Грише стало совсем грустно.

Однако отступать было некуда.

Глава 2

Андрей Ильич Славников эту ночь спал крепко, сновидения были мирные, он не вскакивал, крестясь, потом не сидел на постели, качая головой, не отпивался холодной водой, приготовленной заранее, не проваливался в следующий акт пьесы, которую играли в голове все те же актеры.

И никто не шептал, уже почти беззвучно:

– Андрюша, Андрюша…

Никто не звал на помощь, уже уплывая за смертную грань:

– Андрюша, Андрюша…

И кровавая пена не заполняла все пространство сна.

Видимо, свежий речной воздух оказался целительным.

Вход из Вологды в Сухону Славников проворонил.

Эта река была лишь немногим шире Вологды, так же извилиста и причудлива, но берега понемногу делались все выше. Барка миновала село Наремы, после чего торцовский приказчик Синицын засуетился – впереди было большое село Шуйское, где должны были принять малую часть товара. Хлеб здесь еще выращивали свой, хоть и немного.

Славников сидел, отвернувшись от всех, и смотрел, как проплывают мимо берега. Он даже пытался считать версты, которые отделали его от прошлого. Их было все больше, прошлое – все дальше, и север, избранный им в качестве сурового лекарства, – все ближе…

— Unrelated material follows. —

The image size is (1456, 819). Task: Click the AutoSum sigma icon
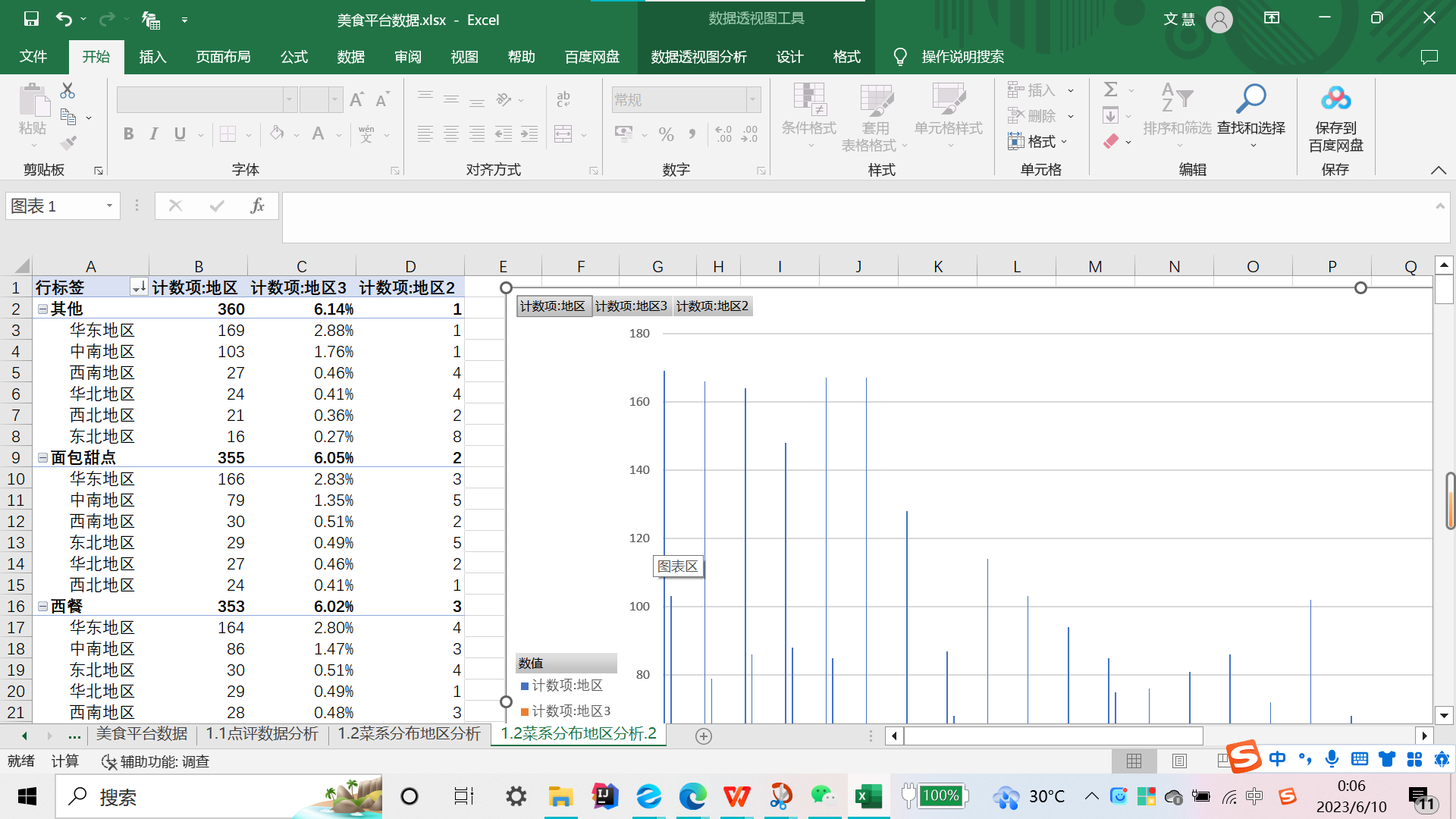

К Шуйскому подошли после обеда. Трудники сошлись на носу барки, чтобы открывался красивый вид на реку, на быстрые струи, бегущие по воде.

– Глянь, сколь богато живут, – говорил дядя Авдей, указывая на белеющие по обоим берегам Сухоны остовы строящихся карбасов и шняк. – Корабелы тут знатные мастера, а еще в Тотьме есть мастера, к ним все за судами приходят. Да тут и лес для корабельного дела хорош.

– Да, берез тут поменьше, а елей и сосен побольше, – согласился Родионов.

– Это сколько мы уже пробежали? – спросил Сидор Ушаков.

– Верст, считай, с сотню, – ответил дядя Авдей.

Славников даже обрадовался – еще сотня верст пролегла между ним и городом, который стал для него роковым; даже само название вызывало теперь дрожь отвращения.

Солнце стало припекать. Полушубки и тулупы полетели на палубу. Наконец из казенки вышел Гриша Чарский. Он и после обеда уходил туда греться. Вид у гимназического учителя был жалкий, его малость знобило.